O projeto Athena (Advanced Tissue-engineered Human External Network Analyzer), criado pelo Los Alamos National Laboratory (EUA), é um dos grupos pioneiros na conceção de simuladores de órgãos para a medição da resposta a fármacos. No Porto (I3S), Pedro Granja e a sua equipa trabalham para a conceção de modelos da mucosa gástrica e intestinal, um contributo para um futuro com investigação científica independente de animais.

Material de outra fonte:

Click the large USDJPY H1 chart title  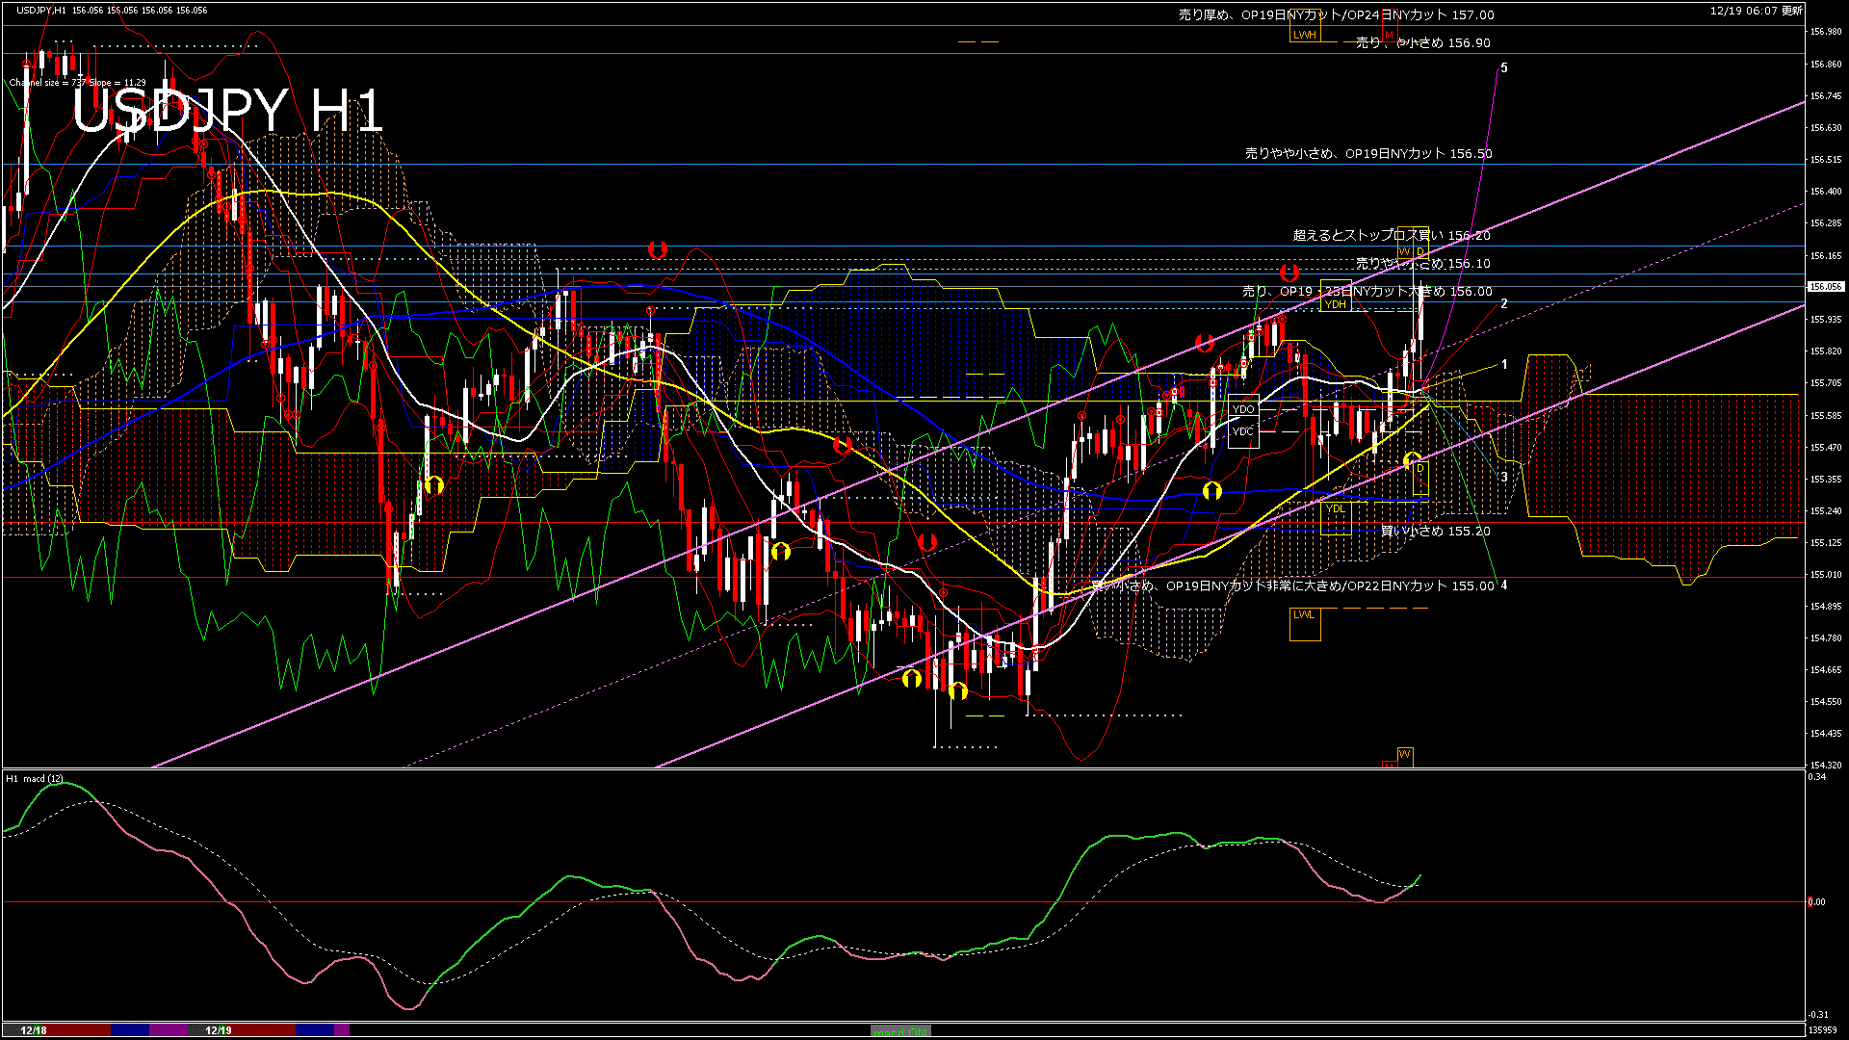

Só no Porto, as diversas unidades de investigação possuem grupos a trabalhar com modelos animais no sentido de descodificar diversas doenças. No Instituto de Investigação e Inovação em Saúde da Universidade do Porto (i3S), o Dr. José Bessa e o seu grupo de investigação usam peixes-zebra para estudar os mecanismos moleculares envolvidos em diversas doenças pancreáticas como a diabetes; o grupo do Dr. Nuno dos Santos estuda interações entre hospedeiros e organismos patogénicos utilizando robalo como modelo animal; o grupo da Dra. Mónica Sousa usa rato como modelo para o estudo de doenças neurodegenerativas raras e lesões de espinal medula, mas existem muitos outros. No Centro Interdisciplinar de Investigação Marinha e Ambiental (CIIMAR), existem também grupos que usam modelos animais para o estudo de diversos processos evolutivos e resposta a poluentes, por exemplo.

A descoberta de muitos dos fármacos que conhecemos hoje e a investigação nas áreas do cancro, das perturbações mentais, das doenças infeciosas e de muitas outras áreas é dependente do uso de modelos animais. No entanto, é imperativa a busca por alternativas menos eticamente questionáveis e mais próximas da realidade.